**ASSIGNED TASK:**
The records that follow are to be given again exactly. Do not carry over any image.

**DATA UNDER STUDY:**
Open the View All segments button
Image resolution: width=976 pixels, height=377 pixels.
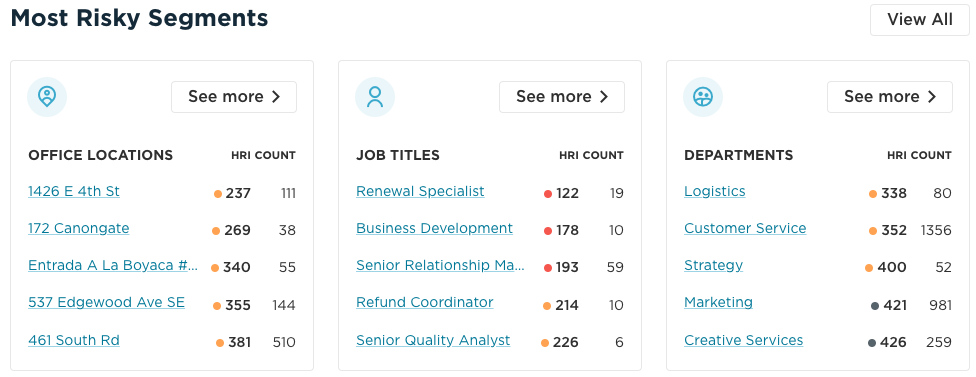[x=920, y=20]
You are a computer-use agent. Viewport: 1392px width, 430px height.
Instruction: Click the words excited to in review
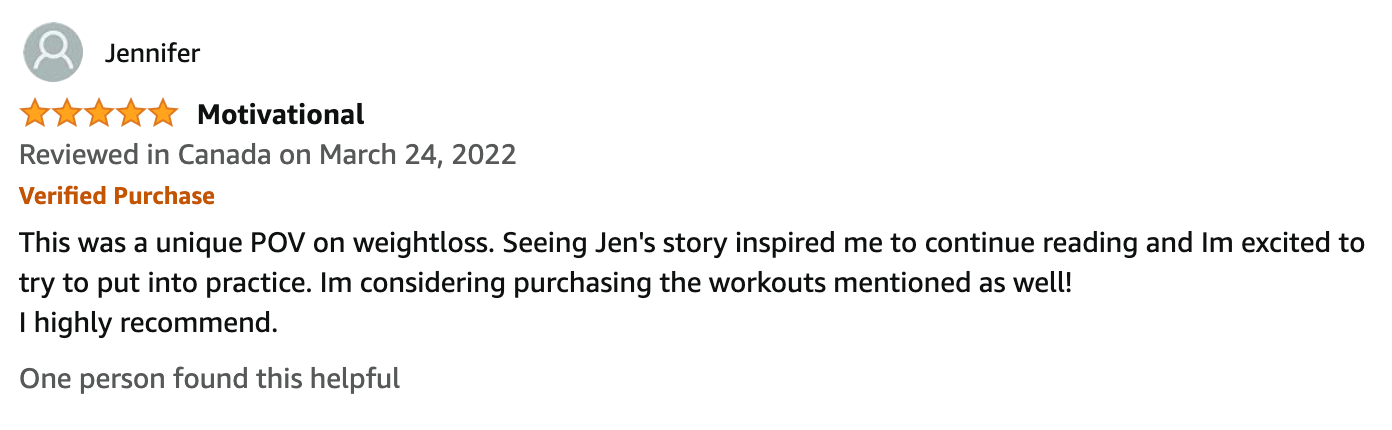point(1298,243)
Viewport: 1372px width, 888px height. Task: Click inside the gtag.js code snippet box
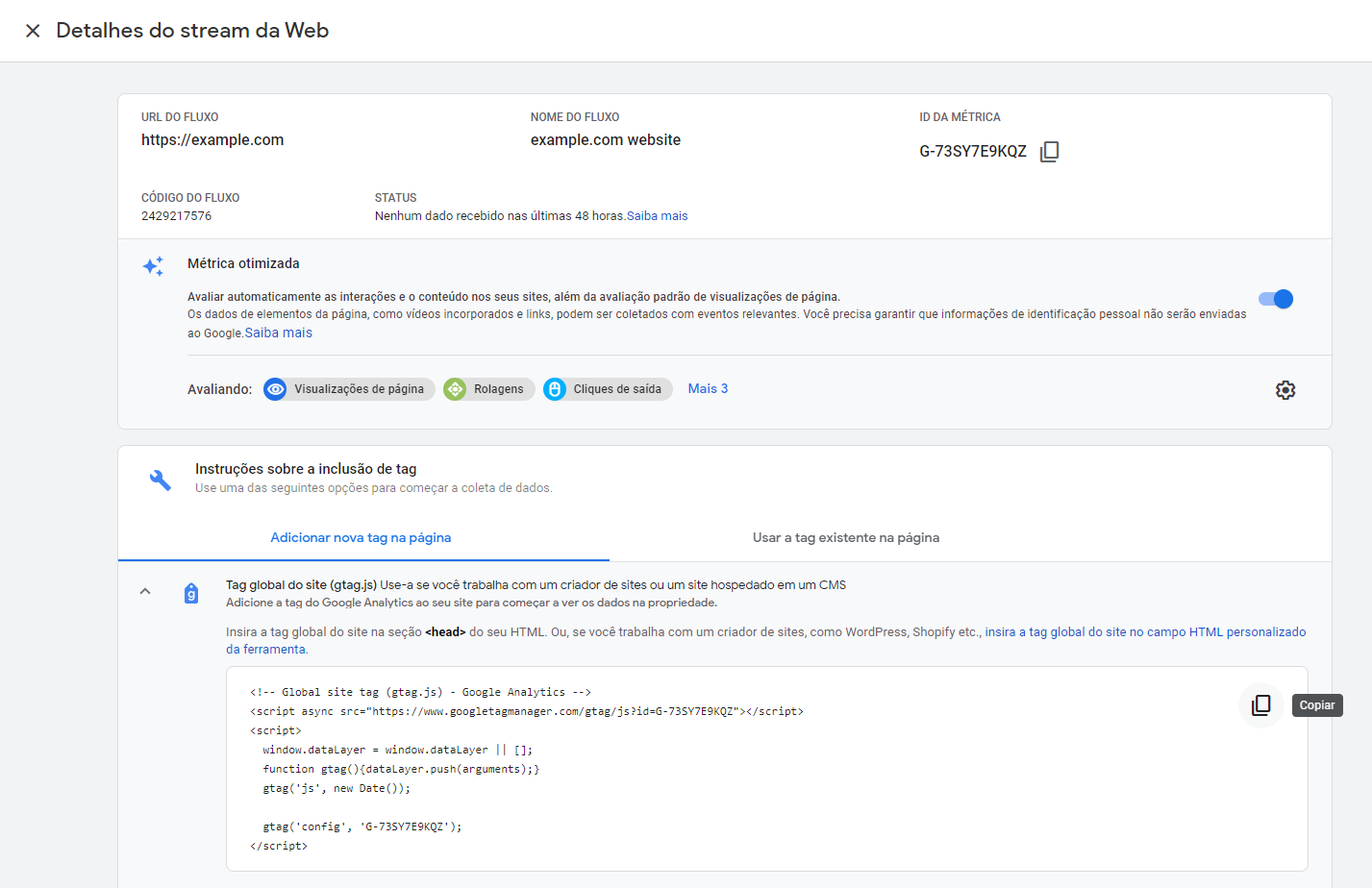tap(673, 769)
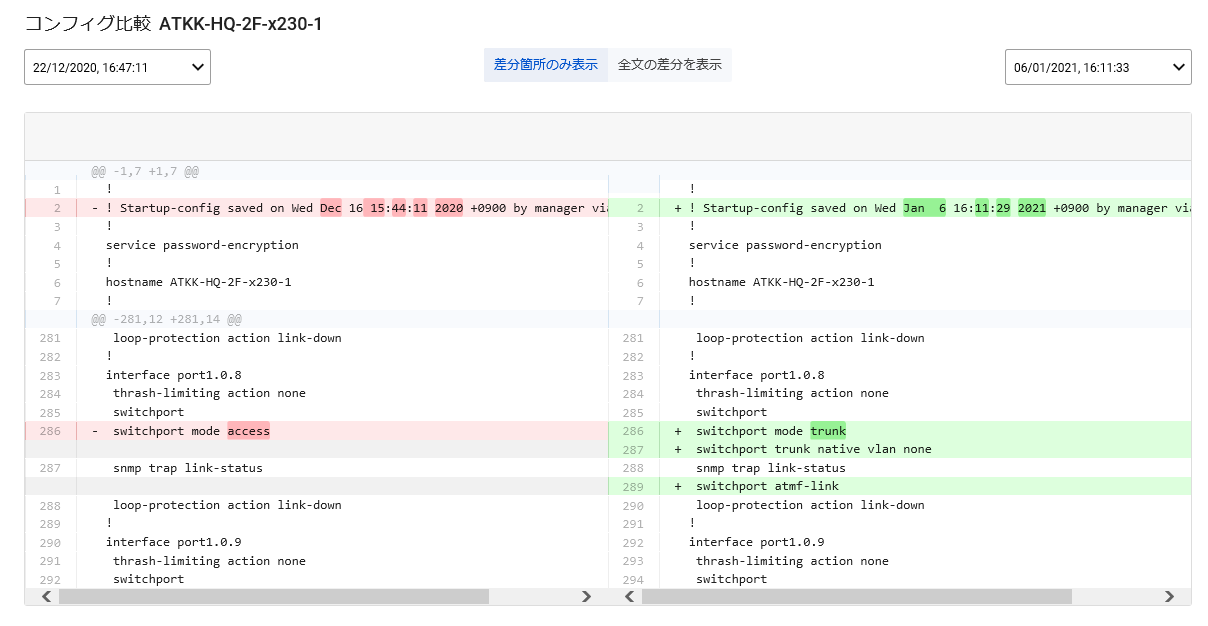Click left pane's scroll-left arrow
The image size is (1208, 626).
point(46,596)
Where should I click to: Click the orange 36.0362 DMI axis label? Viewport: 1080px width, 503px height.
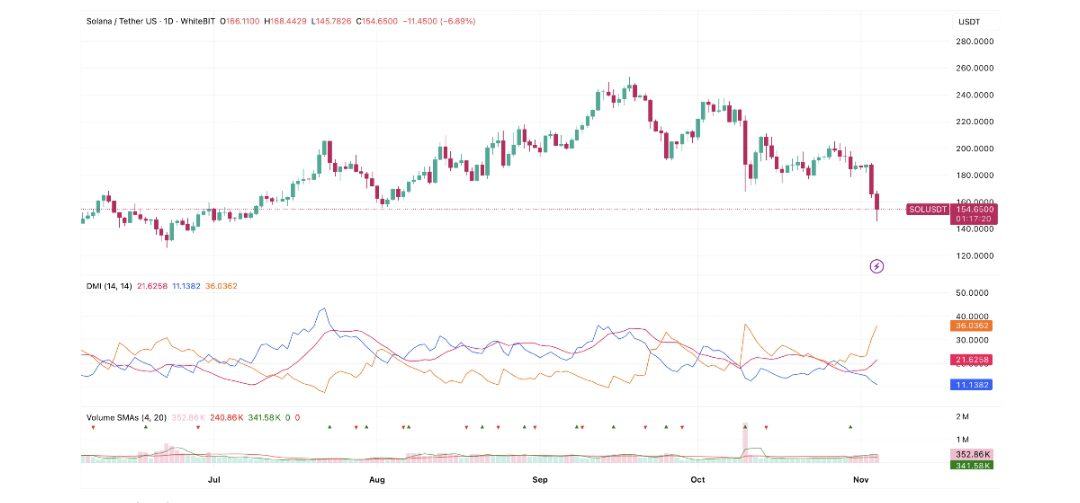[974, 325]
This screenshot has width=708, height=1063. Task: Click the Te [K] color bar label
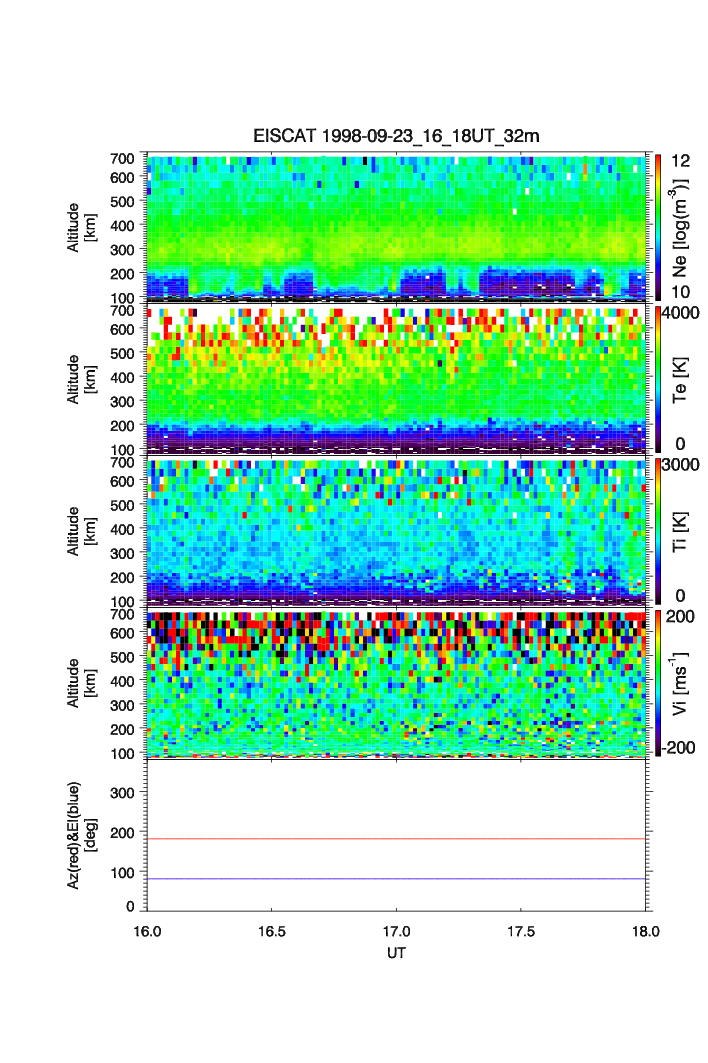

**WRITTEN RESPONSE:**
Open the View All segments button
Image resolution: width=976 pixels, height=377 pixels.
[x=920, y=20]
You are a computer-use agent. Viewport: 1392px width, 430px height.
Instruction: Click the words excited to in review
point(1298,243)
Viewport: 1372px width, 888px height. Task: Click inside the gtag.js code snippet box
tap(673, 769)
Click left pane's scroll-left arrow
The image size is (1208, 626).
point(46,596)
Where should I click to: Click the orange 36.0362 DMI axis label? Viewport: 1080px width, 503px height.
[974, 325]
This screenshot has width=708, height=1063. Task: Click the Te [K] color bar label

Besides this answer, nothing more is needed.